Anjali is a hard-working woman and she cleans and cooks for three households. Her husband is a watchman and they had put their one son in an English medium school so that he gets a much better life than theirs. Corona struck and both were rendered jobless. They got their salaries for two months but after that it was zilch. The three of them boarded a bus and left for Ratnagiri, their native place. Even there, they have just enough to eat two times a day. With patchy internet connection, their son is virtually out of online learning and wiles away his time chasing crows! Anjali and husband had never in their life thought that they would face such poverty when all through their lives, they worked at creating a secure home for themselves and their only child.

Then there was the story two days ago of Ashok Singh, crying, slumped on a road divider in King Circle, Mumbai, with swirling flood water around him.
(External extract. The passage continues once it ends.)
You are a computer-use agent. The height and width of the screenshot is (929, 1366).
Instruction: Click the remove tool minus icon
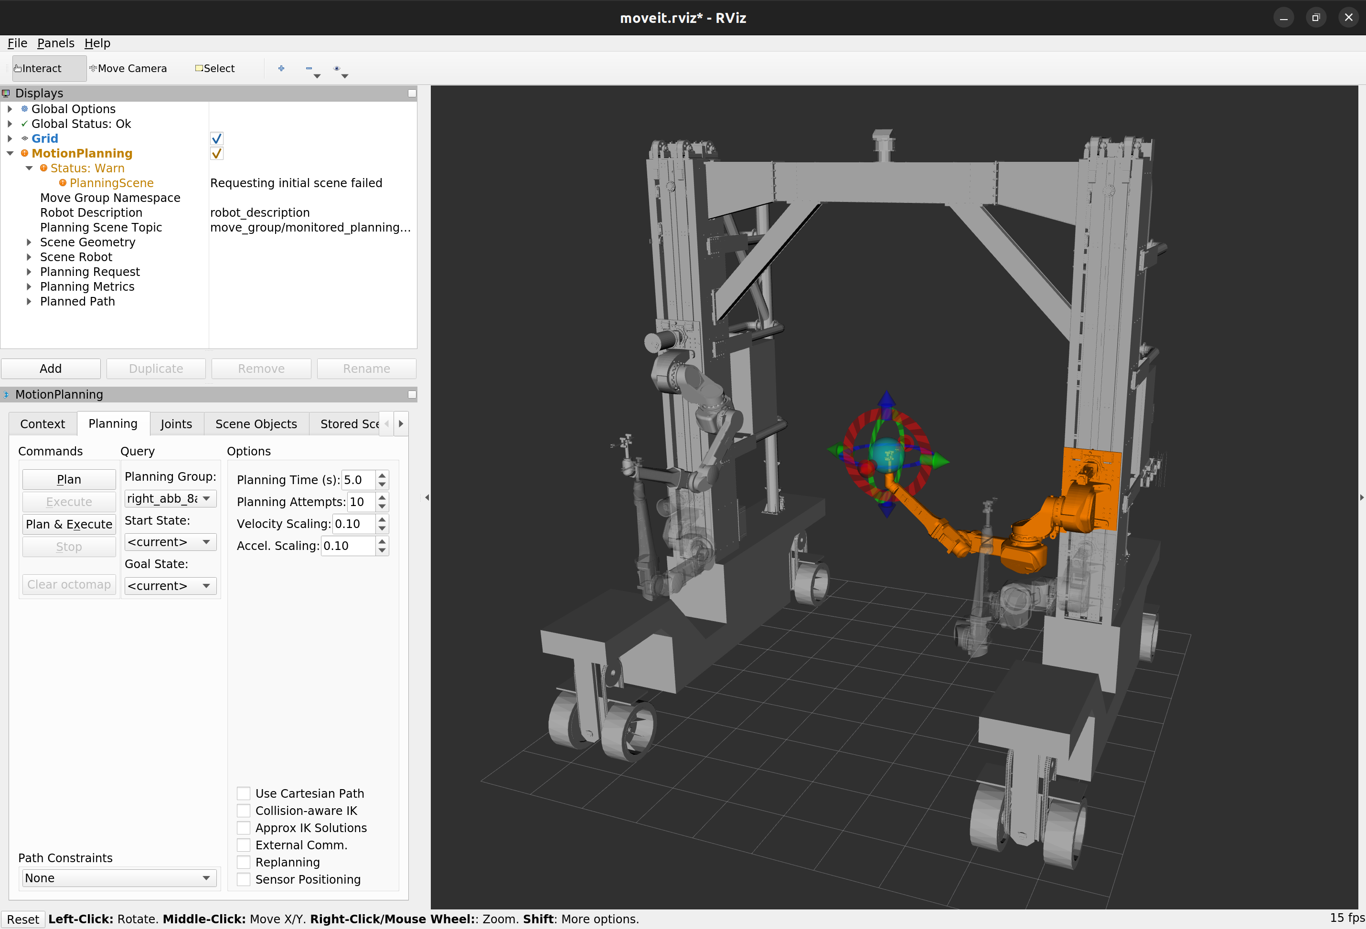point(309,68)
His sense of hopelessness resonated with many. The four months of lockdown and unlocking, had as such beaten him down. He somehow managed to raise money by pawning his wife’s gold and started a vegetable shop; unfortunately, the day he opened his shop after four months, the city was flooded to its brim and he had to down his shutters and throw away all the damaged veggies. His spirit was completely crushed and he was caught in that candid moment when he was at his most vulnerable.  Mumbaikars were moved by Singh’s plight and some Rs.2 lakh poured into his account from all over the city. Singh is overwhelmed and said he will now repay the Rs.10,000 loan he took from his brother and get his wife’s jewellery back by repaying Rs.30,000.
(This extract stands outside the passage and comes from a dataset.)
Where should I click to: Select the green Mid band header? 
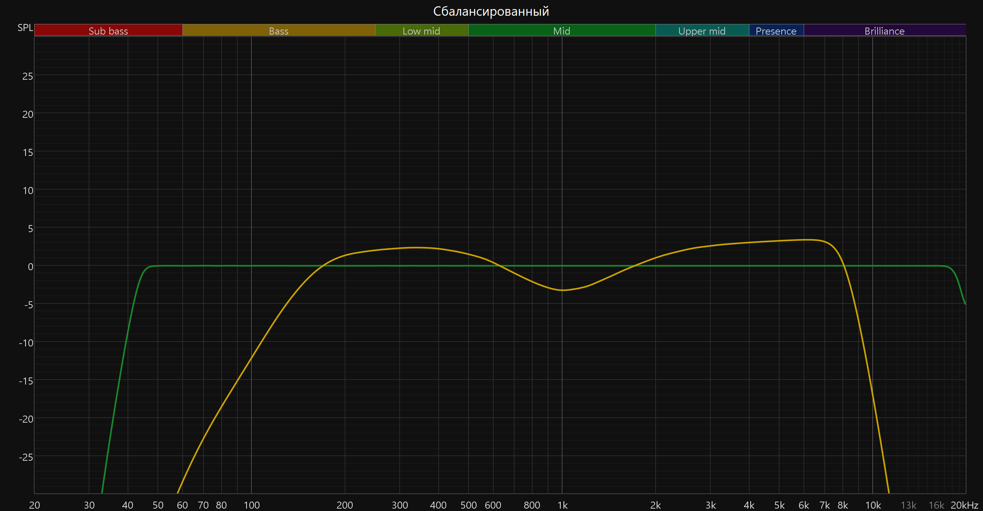point(561,30)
This is just a small glimpse into the plight of people; the human story of the pandemic. Apart from the disease itself causing havoc, the way it has upended lives of people is unimaginable. The human tragedy which we see around us today is huge – the poor have got poorer, all the rich have not got richer and the middle class can mutely see their opportunities shrink, jobs disappear and incomes getting thinner and thinner. Children have been forced to configure a new way of life; if we thought earlier that they were getting more and more introverted, they are fast losing more social skills in this pandemic. Young adults have graduated but they have nowhere to go and even the road ahead looks dark.
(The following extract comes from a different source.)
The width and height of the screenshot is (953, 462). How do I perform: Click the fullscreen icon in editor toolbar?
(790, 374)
This is what India is all about today – not the Ram temple, not Sushant Singh and definitely not the stock market. The impact of the pandemic is so deep rooted that it is going to take years for many to climb back on the economic ladder.

The human tragedy came into focus and seems more profound in the backdrop of RBI allowing one-time restructuring of loans. 40% of corporate India’s loan is likely to be restructured. But what about people like Shaileshbhai, Anjali and Singh? When they form the majority of India’s population, how come nothing changes their plight. Singh is fortunate his picture struck a cord and Mumbaikars helped him out but what about so many more like him?

The common thread of complaint from all these street and small vendors – banks do not even entertain their request for a loan, forget getting it. So, what exactly did the Govt do for people like Shaileshbhai? We constantly talk only about the farmers and rural India but what about lakhs of people in urban India whose life is undergoing untold sufferings? And that is the suffering which needs to be addressed.

The human story unfolding in the backdrop of this pandemic is much more scarier than the Covid itself. Be it the RBI or the Govt, the faith of the people needs to be rebuilt and that would require more than fiscal measures when people stand with empty pockets and hearts filled with loathe.